▶ **Recorded data**
________________________________________

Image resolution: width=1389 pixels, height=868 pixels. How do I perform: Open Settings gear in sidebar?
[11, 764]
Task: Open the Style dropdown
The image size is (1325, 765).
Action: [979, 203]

________________________________________

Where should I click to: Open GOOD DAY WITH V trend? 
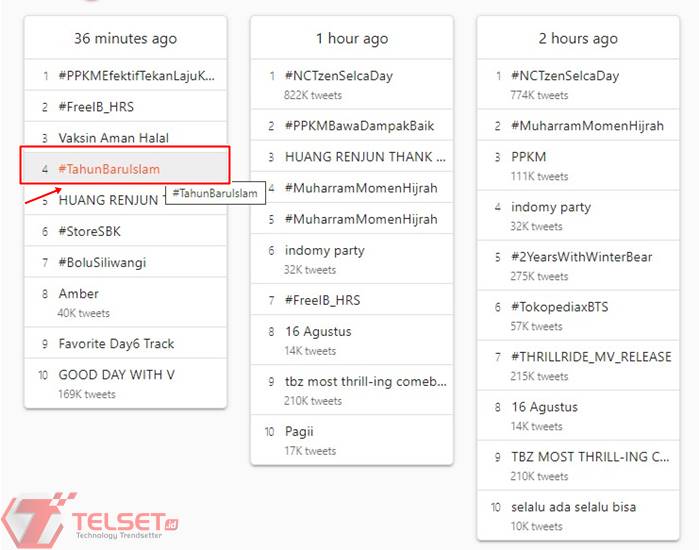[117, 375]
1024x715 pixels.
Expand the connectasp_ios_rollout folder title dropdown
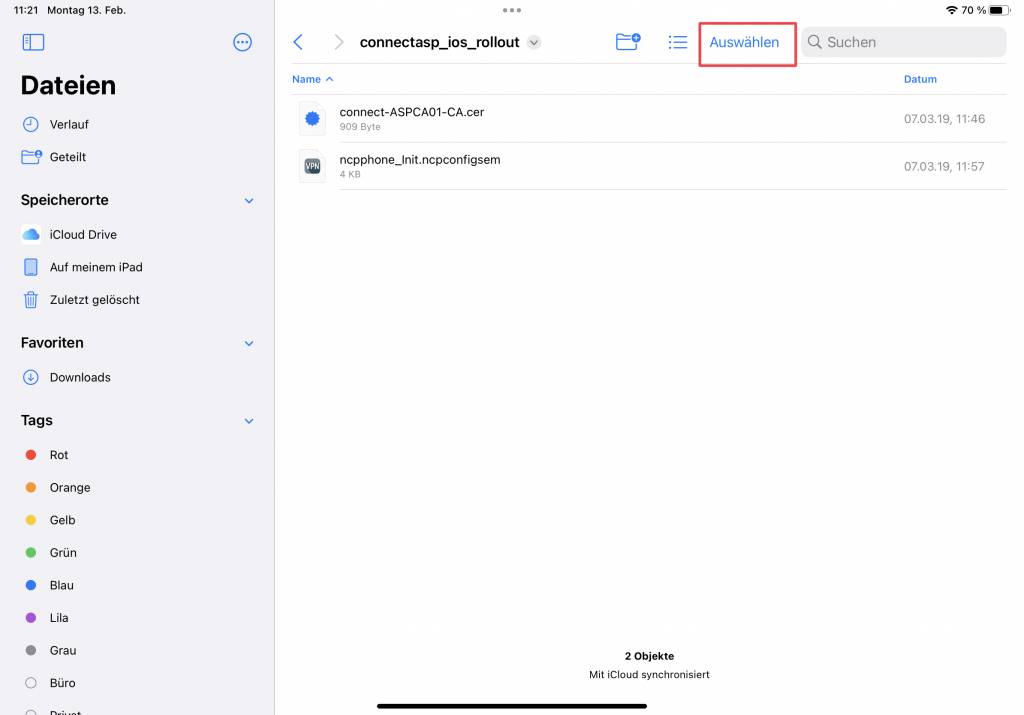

________________________________________

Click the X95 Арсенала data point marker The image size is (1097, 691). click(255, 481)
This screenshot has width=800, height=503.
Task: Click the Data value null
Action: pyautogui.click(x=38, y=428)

________________________________________

Copy word for word every line, starting with the line that contains "Image resolution: width=1389" and going on through the line that contains "Action: [979, 203]".

▶ **The response**
Image resolution: width=1389 pixels, height=868 pixels. How do I perform: Open Settings gear in sidebar?
[11, 764]
Task: Open the Style dropdown
The image size is (1325, 765).
Action: [979, 203]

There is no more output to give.